Collected data:
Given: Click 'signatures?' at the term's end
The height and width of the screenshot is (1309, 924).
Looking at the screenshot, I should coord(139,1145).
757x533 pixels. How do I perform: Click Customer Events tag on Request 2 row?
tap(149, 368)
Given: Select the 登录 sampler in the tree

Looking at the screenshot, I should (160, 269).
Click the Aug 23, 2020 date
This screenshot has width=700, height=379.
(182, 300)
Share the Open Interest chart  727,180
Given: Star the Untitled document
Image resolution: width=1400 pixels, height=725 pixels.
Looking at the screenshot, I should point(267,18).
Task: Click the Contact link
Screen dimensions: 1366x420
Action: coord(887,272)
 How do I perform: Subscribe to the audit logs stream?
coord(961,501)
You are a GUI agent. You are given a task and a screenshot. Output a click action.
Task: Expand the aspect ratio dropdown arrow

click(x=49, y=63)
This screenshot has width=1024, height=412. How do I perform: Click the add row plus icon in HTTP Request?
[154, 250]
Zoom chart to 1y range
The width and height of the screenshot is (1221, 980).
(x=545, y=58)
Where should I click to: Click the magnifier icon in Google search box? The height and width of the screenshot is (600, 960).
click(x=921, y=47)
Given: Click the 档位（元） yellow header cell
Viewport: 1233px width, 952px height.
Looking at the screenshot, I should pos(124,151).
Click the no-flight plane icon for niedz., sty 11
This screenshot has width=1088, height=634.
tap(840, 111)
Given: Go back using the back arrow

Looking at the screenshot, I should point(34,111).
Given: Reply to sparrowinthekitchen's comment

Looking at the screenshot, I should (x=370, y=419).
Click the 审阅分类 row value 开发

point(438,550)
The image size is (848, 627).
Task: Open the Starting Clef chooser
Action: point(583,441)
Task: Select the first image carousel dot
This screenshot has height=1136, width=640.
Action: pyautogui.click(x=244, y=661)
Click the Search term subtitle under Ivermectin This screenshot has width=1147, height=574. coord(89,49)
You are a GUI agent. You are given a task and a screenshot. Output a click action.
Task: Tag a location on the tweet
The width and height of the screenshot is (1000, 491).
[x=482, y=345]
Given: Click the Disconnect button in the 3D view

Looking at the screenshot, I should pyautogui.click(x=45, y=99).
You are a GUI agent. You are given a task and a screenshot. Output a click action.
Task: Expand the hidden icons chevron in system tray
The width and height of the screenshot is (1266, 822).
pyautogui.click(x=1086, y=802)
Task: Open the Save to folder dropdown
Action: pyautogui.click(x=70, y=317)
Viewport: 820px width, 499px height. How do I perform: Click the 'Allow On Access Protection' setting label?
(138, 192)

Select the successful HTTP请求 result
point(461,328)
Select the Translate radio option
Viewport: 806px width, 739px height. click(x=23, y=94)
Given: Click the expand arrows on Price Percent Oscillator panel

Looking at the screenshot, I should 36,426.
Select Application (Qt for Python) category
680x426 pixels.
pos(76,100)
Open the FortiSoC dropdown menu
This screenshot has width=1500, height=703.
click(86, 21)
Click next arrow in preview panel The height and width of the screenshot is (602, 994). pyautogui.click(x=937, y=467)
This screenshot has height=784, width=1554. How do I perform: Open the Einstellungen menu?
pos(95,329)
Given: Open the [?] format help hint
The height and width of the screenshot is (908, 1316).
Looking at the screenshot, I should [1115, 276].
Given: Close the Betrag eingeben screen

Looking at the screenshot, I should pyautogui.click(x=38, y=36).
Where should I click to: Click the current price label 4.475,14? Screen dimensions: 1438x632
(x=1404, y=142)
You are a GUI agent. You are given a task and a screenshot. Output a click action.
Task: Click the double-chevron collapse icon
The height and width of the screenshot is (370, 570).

→ Directions
Return only the lines between the one holding "This screenshot has width=1088, height=634." and the one holding "Click the Search", inclusive, exactly as they appear above.

→ Response to the task
This screenshot has width=1088, height=634.
tap(840, 111)
Given: Go back using the back arrow

Looking at the screenshot, I should point(34,111).
Given: Reply to sparrowinthekitchen's comment

Looking at the screenshot, I should (x=370, y=419).
Click the 审阅分类 row value 开发

point(438,550)
The image size is (848, 627).
Task: Open the Starting Clef chooser
Action: point(583,441)
Task: Select the first image carousel dot
This screenshot has height=1136, width=640.
Action: pyautogui.click(x=244, y=661)
Click the Search term subtitle under Ivermectin This screenshot has width=1147, height=574. coord(89,49)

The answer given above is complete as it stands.